In April 2010, a blow-out at the well drilled by the Deepwater Horizon rig killed 11 and unleashed the worst offshore spill in US history.
The government, however, did not oppose the settlement between BP and the plaintiffs.
BP said in a statement that the government made clear that it does not oppose the settlement, and that other issues raised by the government simply illustrate that disputes about underlying facts remain. BP believes it was not grossly negligent and looks forward to presenting evidence on this issue at trial in January.
Transocean didn't immediately respond to a request for comment.
Analysts with Tudor, Pickering, Holt & Co. said that the feisty tone in the latest governments broadside could mean that a settlement is less likely than previously thought, and court hearings could last years.

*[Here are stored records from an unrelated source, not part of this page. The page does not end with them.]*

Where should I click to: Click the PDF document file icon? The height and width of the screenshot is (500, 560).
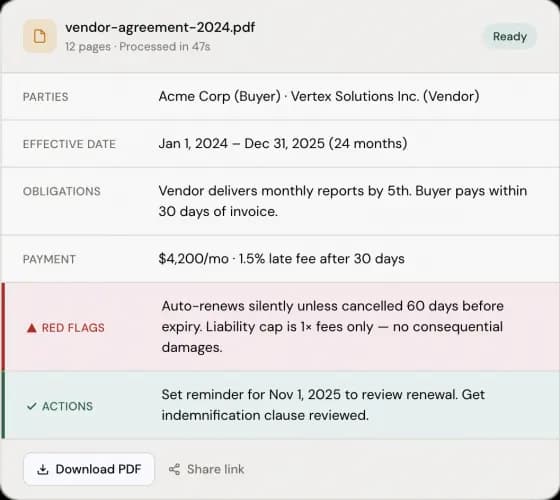click(40, 36)
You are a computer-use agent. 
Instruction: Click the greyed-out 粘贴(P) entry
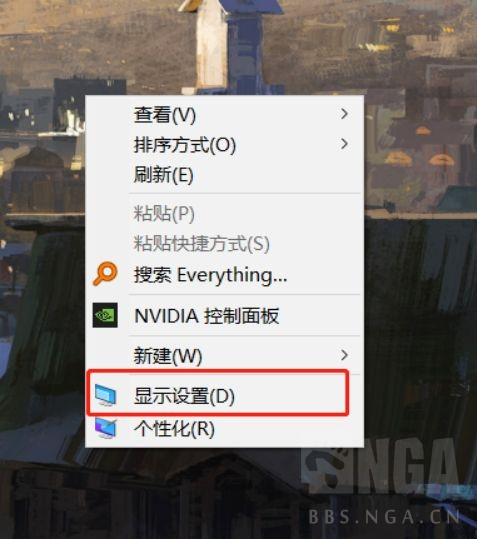(x=224, y=213)
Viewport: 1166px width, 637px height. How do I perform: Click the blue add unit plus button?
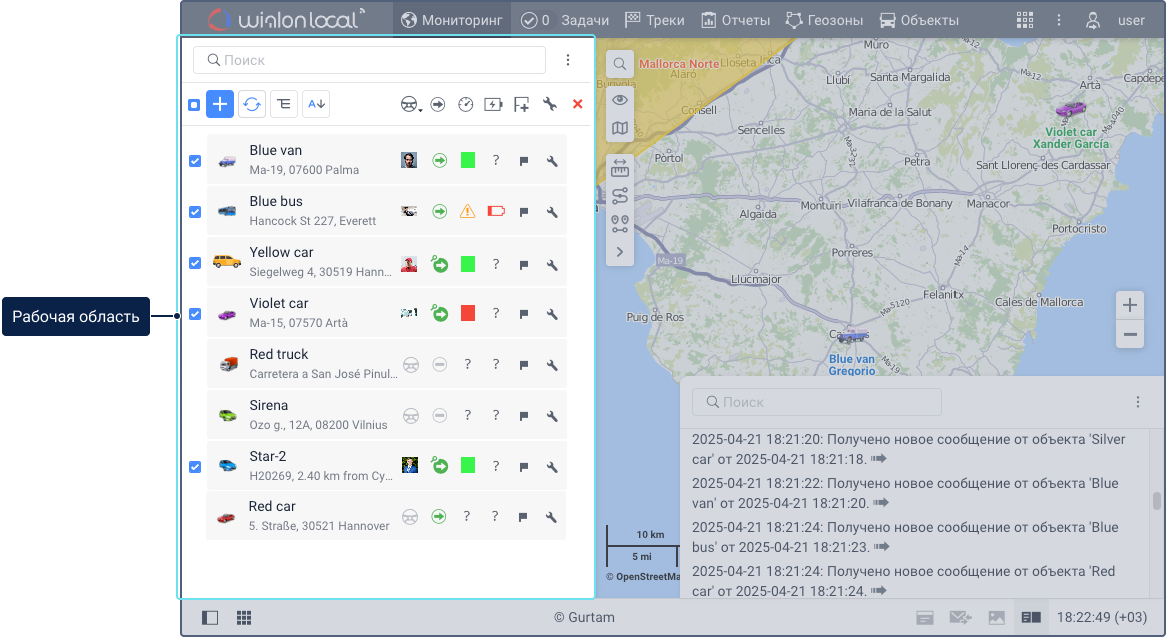point(220,104)
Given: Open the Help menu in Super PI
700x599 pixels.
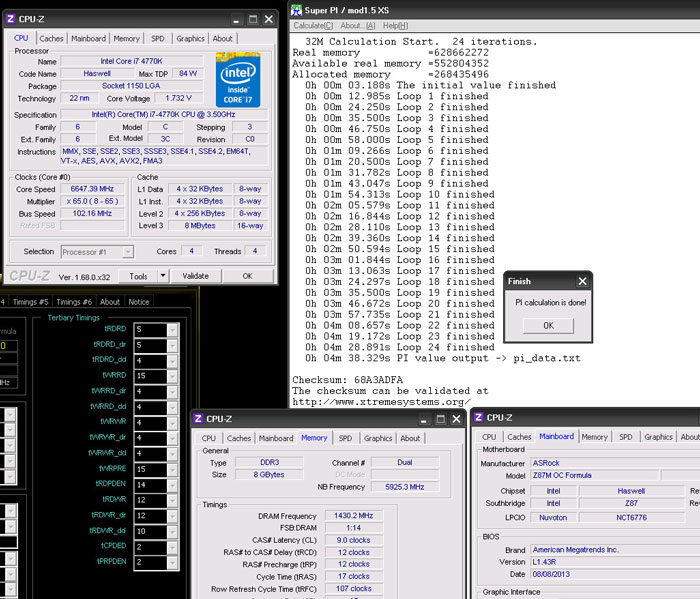Looking at the screenshot, I should point(395,25).
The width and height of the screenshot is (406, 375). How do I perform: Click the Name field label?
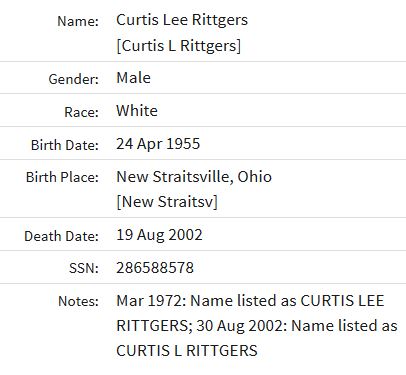(78, 21)
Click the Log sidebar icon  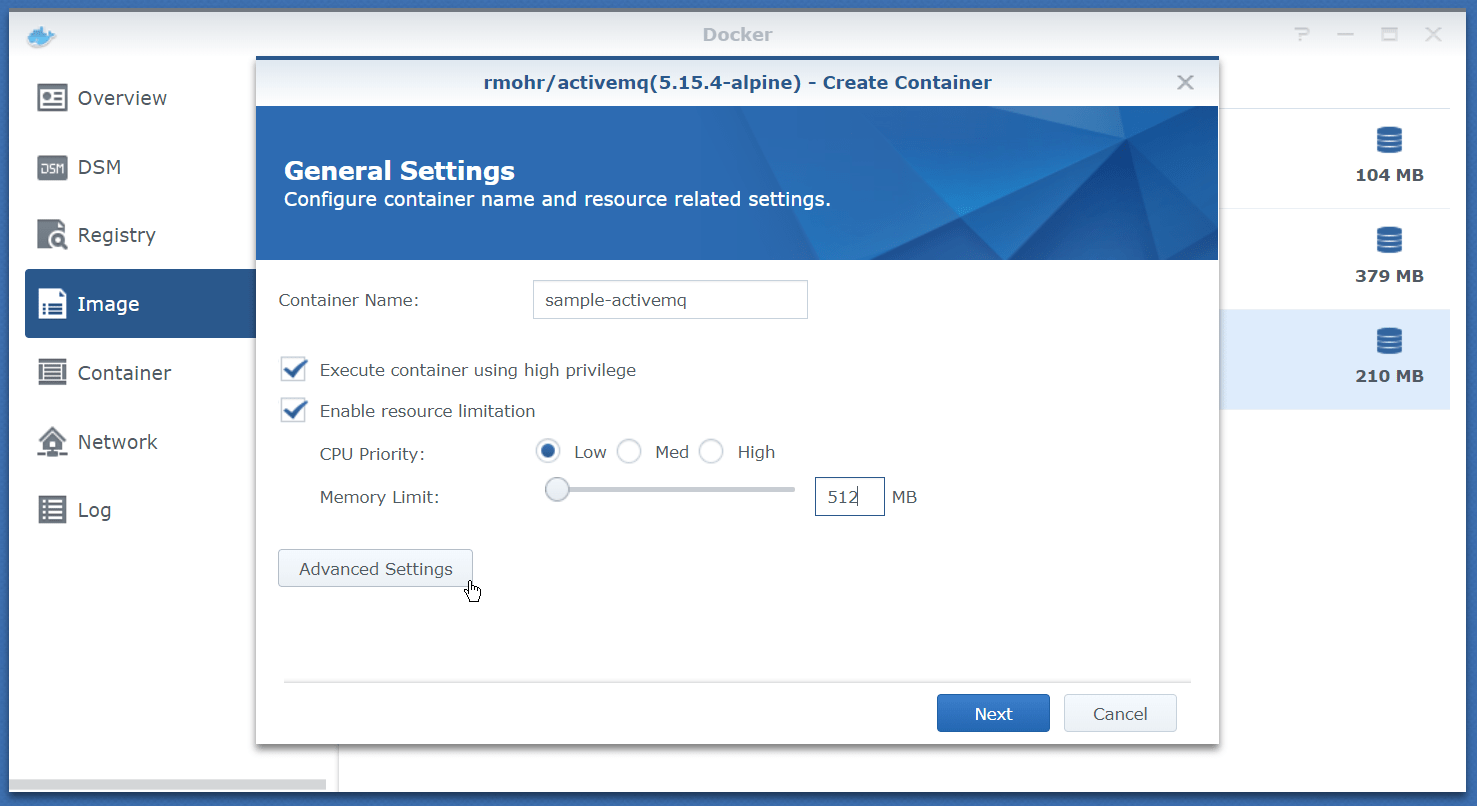click(x=52, y=510)

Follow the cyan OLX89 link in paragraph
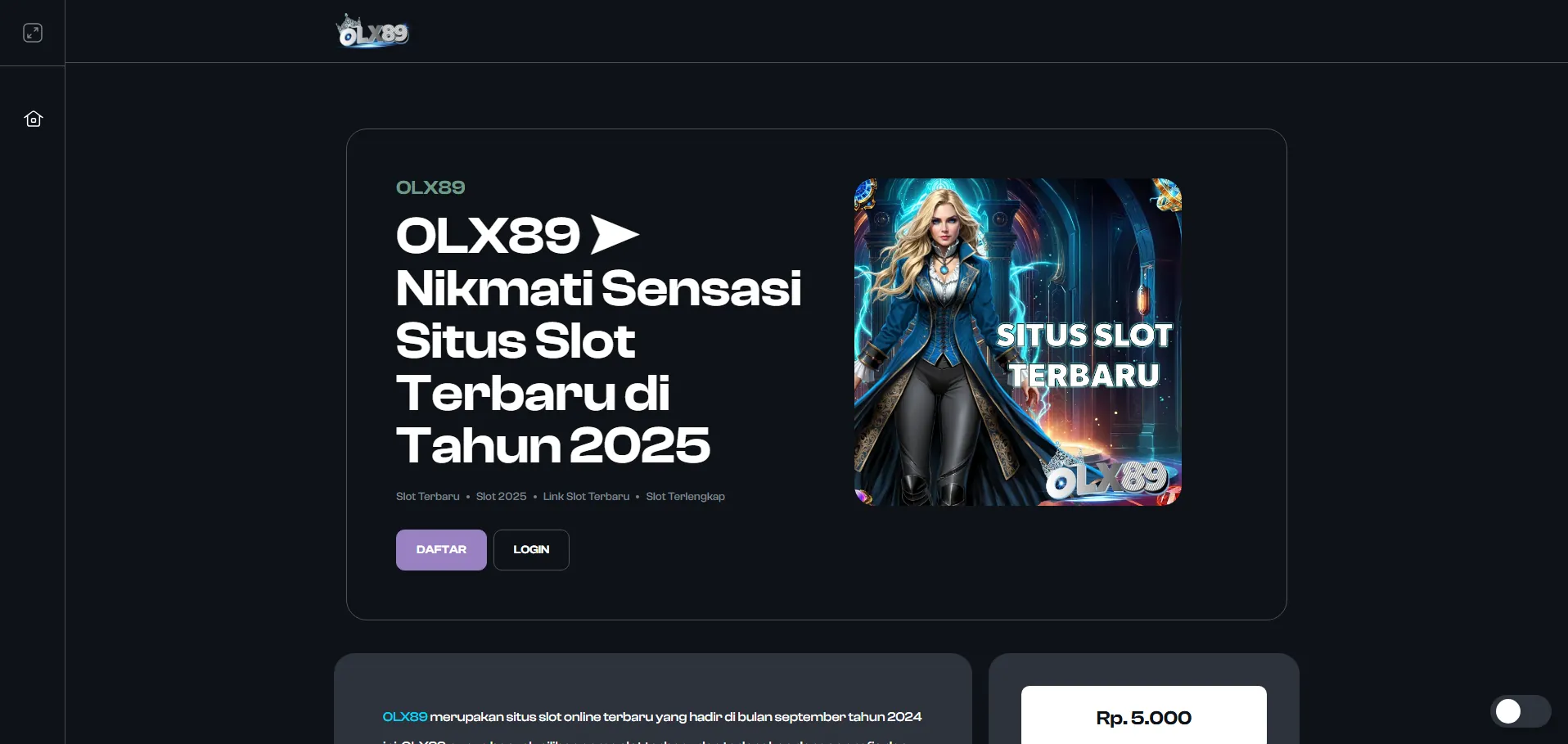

David Pursell, a managing director at Tudor, noted the absence of Halliburton in the government filings, and took that as further indication that the energy-services firm was unlikely to face civil penalties for its role as the cement contractor on the well.
From a markets standpoint it's important because there had been this overhang for Halliburton, Mr. Pursell said. The company didn't immediately respond to a request for comment.
The U.S government is seeking civil penalties under the Clean Water Act that could total billions of dollars.
The law allows the government to collect between $1,100 and $4,300 for every barrel of oil that spilled, depending on whether the company is found to have acted with negligence. A government-led group estimates that 4.9 million bbl of oil spilled into the Gulf.
Tudor, Pickering, Holt & Co. analysts say that if gross negligence is proven, fines could amount to $18 billion, versus just $5 billion if BP is found to be just negligent.